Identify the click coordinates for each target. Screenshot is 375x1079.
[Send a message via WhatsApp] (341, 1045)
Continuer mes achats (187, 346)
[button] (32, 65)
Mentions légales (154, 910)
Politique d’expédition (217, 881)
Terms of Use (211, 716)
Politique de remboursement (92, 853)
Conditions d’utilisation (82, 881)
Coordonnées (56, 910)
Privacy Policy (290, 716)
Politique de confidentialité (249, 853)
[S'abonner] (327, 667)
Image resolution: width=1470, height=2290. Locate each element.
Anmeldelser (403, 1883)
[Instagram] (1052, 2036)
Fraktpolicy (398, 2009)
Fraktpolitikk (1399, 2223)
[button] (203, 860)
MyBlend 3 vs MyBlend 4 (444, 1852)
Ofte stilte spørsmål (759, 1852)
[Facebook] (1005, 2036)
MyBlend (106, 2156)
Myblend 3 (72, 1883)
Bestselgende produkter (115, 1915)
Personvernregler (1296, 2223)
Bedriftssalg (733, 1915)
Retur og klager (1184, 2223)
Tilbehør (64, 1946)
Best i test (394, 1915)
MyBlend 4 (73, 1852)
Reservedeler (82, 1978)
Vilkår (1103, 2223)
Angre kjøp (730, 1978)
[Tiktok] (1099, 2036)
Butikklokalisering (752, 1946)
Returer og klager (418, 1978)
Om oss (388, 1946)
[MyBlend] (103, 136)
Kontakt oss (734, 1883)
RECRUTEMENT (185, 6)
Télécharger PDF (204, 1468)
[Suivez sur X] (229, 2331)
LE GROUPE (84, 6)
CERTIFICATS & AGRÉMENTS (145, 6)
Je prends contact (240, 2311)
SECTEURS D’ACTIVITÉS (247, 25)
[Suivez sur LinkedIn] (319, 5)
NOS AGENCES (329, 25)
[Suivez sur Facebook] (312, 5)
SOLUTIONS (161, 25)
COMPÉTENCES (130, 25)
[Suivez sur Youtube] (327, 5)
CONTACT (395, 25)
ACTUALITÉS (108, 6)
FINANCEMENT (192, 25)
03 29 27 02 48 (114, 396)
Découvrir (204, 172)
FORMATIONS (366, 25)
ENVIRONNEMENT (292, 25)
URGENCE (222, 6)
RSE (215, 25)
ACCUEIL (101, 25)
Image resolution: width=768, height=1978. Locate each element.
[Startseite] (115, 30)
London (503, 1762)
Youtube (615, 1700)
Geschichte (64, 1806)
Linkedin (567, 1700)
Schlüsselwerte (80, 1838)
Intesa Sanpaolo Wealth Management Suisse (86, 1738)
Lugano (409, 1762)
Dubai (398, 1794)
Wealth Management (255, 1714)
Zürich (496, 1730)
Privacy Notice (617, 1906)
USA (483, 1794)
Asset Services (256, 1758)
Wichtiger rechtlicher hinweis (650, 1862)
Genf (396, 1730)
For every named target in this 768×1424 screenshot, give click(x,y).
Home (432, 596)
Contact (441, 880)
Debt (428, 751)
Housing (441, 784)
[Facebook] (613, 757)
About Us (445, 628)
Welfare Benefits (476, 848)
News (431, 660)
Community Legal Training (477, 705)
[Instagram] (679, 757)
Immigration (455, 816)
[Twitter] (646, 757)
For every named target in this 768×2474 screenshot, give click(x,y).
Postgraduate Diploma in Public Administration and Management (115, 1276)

+++

> **YOUR GOAL**: Quote every line from the beginning of the entries up to and including the line that contains "Linkedin (567, 1700)".

> **EXPECTED OUTPUT**:
Identify the click coordinates for each target. Screenshot is 375x1079.
[Send a message via WhatsApp] (341, 1045)
Continuer mes achats (187, 346)
[button] (32, 65)
Mentions légales (154, 910)
Politique d’expédition (217, 881)
Terms of Use (211, 716)
Politique de remboursement (92, 853)
Conditions d’utilisation (82, 881)
Coordonnées (56, 910)
Privacy Policy (290, 716)
Politique de confidentialité (249, 853)
[S'abonner] (327, 667)
Image resolution: width=1470, height=2290. Locate each element.
Anmeldelser (403, 1883)
[Instagram] (1052, 2036)
Fraktpolicy (398, 2009)
Fraktpolitikk (1399, 2223)
[button] (203, 860)
MyBlend 3 vs MyBlend 4 (444, 1852)
Ofte stilte spørsmål (759, 1852)
[Facebook] (1005, 2036)
MyBlend (106, 2156)
Myblend 3 (72, 1883)
Bestselgende produkter (115, 1915)
Personvernregler (1296, 2223)
Bedriftssalg (733, 1915)
Retur og klager (1184, 2223)
Tilbehør (64, 1946)
Best i test (394, 1915)
MyBlend 4 (73, 1852)
Reservedeler (82, 1978)
Vilkår (1103, 2223)
Angre kjøp (730, 1978)
[Tiktok] (1099, 2036)
Butikklokalisering (752, 1946)
Returer og klager (418, 1978)
Om oss (388, 1946)
[MyBlend] (103, 136)
Kontakt oss (734, 1883)
RECRUTEMENT (185, 6)
Télécharger PDF (204, 1468)
[Suivez sur X] (229, 2331)
LE GROUPE (84, 6)
CERTIFICATS & AGRÉMENTS (145, 6)
Je prends contact (240, 2311)
SECTEURS D’ACTIVITÉS (247, 25)
[Suivez sur LinkedIn] (319, 5)
NOS AGENCES (329, 25)
[Suivez sur Facebook] (312, 5)
SOLUTIONS (161, 25)
COMPÉTENCES (130, 25)
[Suivez sur Youtube] (327, 5)
CONTACT (395, 25)
ACTUALITÉS (108, 6)
FINANCEMENT (192, 25)
03 29 27 02 48 (114, 396)
Découvrir (204, 172)
FORMATIONS (366, 25)
ENVIRONNEMENT (292, 25)
URGENCE (222, 6)
RSE (215, 25)
ACCUEIL (101, 25)
Image resolution: width=768, height=1978. Locate each element.
[Startseite] (115, 30)
London (503, 1762)
Youtube (615, 1700)
Geschichte (64, 1806)
Linkedin (567, 1700)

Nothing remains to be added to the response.